I’m still on vacation and trying my best to stay away from the technology that keeps me "in touch" with the real world and therefore less likely to relax (just checked my stock portfolio for first time in a week…OUCH!!!). Having said that, I couldn’t resist a jaunt to Big Kmart to pick up a wireless card for my old laptop. Both fortunately and not so, it works, which is much more than I can say for some of the major systems in the house in which we’re staying. This is the impetus for this post.
We’re are fortunate enough to be staying in a beautiful 4BR home with lush gardens, a pool, and community tennis in a prime location in Easthampton, NY. The house is being sold and the new owner is taking possession in September. I wonder if the new owner will be privy to all of the defects that are only noticeable after spending some time in the house. We arrived this past Saturday and noticed first that the flushing mechanism in the master bath toilet needs to be replaced which is certainly something that the new owner will notice during the pre-closing walk-thru. It’s much less likely that this new owner will discover the following:
- The central AC in half of the house works only sporadically and often not at all.
- The 220V electrical feed to the house isn’t working properly and has been an issue in the past (we discovered this only after calling the AC repairman, then an electrician, and finally LIPA who provides the electrical service for the house). The lack of 220 prevents the the AC, pool pump, and clothes dryer from operating. LIPA has since connected a back up generator that is pumping 220 into the house until their crew has the time to come and dig up the street to find the "break."
- The sprinkler system is not working properly evidenced by the large brown patches in areas across the lawns. It is in obvious need of repair and as it is on a timer this fact won’t likely be discovered by the new owner either.
This brings me to a very important conclusion. As I don’t often sell single family homes with land (apartments are different because the building is responsible for most major systems), I usually suggest that my buyers do their walk-through on the morning of or just one day prior to closing. Well no more. This experience has made me realize that the buyer beware mantra should be recited throughout the entire buying process. Here’s my advice:
- I would strongly suggest that buyers do their walk-through several days prior to closing so that any major system defects can be remedied prior to closing. At bare minimum, you can ask for some sort of "rebate" at closing assuming the contract provides for it (i.e. if you signed an "as is" contract like many buyers do, you need to consult your attorney).

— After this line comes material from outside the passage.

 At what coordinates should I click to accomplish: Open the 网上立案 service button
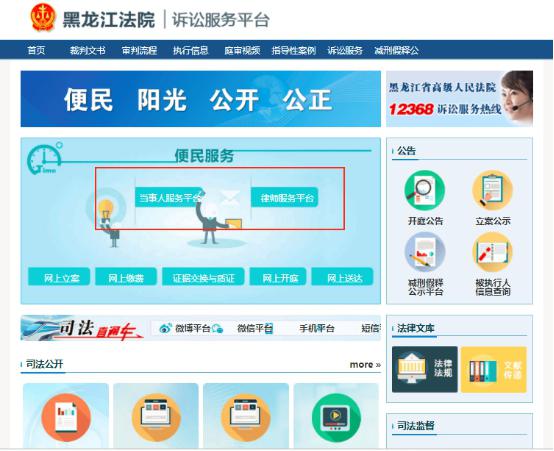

- I also think that it seems like a good idea to do a more thorough inspection of a property prior to signing a contract. That luxury has not been available to buyers recently as multiple bidders have forced quick non-contingent contract signings. I suspect the luxury will return.
So in three weeks, a new owner will close and move into this house and it’s quite likely that s/he will have no knowledge of some significant issues that need to be addressed. It’s a shame s/he can’t spend a week in the house prior to closing…now that’s a dangerous concept!